VYNE Therapeutics Inc. (NASDAQ:VYNE) ("VYNE" or the "Company"), a clinical-stage biopharmaceutical company focused on developing differentiated therapies to treat chronic inflammatory and immune-mediated conditions with high unmet need, today announced positive results from the multiple ascending dose ("MAD") portion of its Phase 1a SAD/MAD trial of VYN202. The Phase 1a trial was a two-part, double-blind, placebo-controlled dose-escalation study in healthy volunteers consisting of single ascending dose ("SAD") and MAD components to evaluate the safety, tolerability, pharmacokinetics ("PK") and pharmacodynamics of VYN202.
Key Findings from the Top-line Phase 1a MAD Results for VYN202:
- VYN202 demonstrated a favorable safety and tolerability profile with no drug-related adverse events historically associated with earlier generation, less selective bromodomain and extra-terminal domain ("BET") inhibitors, including thrombocytopenia, neutropenia or gastrointestinal toxicity findings
- No serious adverse events (AEs), discontinuations due to an AE or clinically meaningful treatment emergent adverse events (TEAEs). All TEAEs were considered mild or moderate in severity.
- No drug-related adverse events associated with laboratory results.

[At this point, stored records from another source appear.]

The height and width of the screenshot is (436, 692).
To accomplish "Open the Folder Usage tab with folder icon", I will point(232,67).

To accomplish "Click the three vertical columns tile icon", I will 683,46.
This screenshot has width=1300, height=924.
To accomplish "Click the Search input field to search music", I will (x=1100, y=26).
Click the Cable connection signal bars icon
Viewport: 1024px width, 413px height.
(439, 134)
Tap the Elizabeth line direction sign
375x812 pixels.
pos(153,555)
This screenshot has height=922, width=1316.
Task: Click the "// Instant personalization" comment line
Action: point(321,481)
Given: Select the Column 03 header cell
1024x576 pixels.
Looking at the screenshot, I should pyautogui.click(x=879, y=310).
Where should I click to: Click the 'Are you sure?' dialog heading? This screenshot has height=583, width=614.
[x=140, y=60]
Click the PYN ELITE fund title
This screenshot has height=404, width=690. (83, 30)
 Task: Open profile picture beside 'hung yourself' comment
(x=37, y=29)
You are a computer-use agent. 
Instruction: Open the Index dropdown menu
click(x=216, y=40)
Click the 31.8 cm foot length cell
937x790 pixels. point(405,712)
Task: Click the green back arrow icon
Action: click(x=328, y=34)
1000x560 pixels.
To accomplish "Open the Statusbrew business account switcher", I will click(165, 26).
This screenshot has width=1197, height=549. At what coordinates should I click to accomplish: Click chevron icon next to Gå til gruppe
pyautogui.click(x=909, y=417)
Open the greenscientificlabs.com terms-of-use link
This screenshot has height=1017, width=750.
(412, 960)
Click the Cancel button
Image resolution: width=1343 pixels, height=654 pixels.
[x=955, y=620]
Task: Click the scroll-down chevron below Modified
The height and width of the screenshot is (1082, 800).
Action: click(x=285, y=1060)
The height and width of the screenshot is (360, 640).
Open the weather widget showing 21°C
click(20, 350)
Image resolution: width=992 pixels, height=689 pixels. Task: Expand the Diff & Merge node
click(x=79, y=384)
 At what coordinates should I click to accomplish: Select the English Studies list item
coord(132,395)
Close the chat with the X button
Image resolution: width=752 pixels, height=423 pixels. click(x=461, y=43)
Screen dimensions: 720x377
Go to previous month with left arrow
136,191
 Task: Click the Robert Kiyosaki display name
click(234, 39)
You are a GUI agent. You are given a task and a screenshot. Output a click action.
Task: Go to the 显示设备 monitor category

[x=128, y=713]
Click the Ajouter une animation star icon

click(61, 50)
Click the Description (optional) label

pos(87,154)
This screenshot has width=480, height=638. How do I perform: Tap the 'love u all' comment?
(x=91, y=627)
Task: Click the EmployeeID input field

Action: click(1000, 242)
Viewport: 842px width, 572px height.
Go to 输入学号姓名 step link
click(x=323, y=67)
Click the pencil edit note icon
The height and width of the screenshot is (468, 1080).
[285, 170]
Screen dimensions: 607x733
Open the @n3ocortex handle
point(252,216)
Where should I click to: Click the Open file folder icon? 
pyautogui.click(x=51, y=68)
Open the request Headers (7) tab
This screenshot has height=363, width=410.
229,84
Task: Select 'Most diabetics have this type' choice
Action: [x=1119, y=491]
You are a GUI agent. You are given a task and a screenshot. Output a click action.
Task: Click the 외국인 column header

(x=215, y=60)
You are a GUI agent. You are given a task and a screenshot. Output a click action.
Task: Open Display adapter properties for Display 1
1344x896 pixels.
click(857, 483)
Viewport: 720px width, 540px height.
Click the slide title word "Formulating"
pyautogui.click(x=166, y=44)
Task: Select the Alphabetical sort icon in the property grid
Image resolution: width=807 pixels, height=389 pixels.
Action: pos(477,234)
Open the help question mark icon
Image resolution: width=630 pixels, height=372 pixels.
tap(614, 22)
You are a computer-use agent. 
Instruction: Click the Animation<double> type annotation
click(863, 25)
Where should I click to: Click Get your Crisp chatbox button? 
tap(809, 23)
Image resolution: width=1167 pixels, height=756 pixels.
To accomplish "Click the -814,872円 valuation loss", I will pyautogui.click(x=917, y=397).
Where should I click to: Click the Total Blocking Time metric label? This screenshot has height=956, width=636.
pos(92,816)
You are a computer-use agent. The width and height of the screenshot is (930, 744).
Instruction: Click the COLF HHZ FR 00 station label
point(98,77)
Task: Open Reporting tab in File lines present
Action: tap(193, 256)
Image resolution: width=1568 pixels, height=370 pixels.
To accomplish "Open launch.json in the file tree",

There were no AEs of any severity grade relating to thrombocytopenia, which is a known dose-limiting toxicity associated with earlier generations of BET inhibitors.
- Favorable PK profile demonstrated for VYN202:
- Data supports once-daily dosing regimen.
- VYN202 demonstrated dose dependent exposure that reached steady-state after 7 once-daily doses.
- VYN202 blood levels were within key inhibitory thresholds of IC50 to IC90 against BD2 BRD4 for at least 24 hours at all doses.
- No drug-drug interaction was observed when VYN202 was co-administered with methotrexate, a treatment commonly used in the management of chronic immuno-inflammatory conditions.
- VYN202 demonstrated robust pharmacodynamic activity on target engagement and inflammatory biomarkers in ex vivo assays:
- VYN202 induced a dose-dependent increase in the target engagement biomarker HEXIM-11 with a maximal effect observed at 0.5mg to 1.0 mg QD.
- VYN202 inhibited the production of multiple inflammatory biomarkers related to Th17, Th1/myeloid and Th1/Tc dysregulated activity, consistent with preclinical models of VYN202.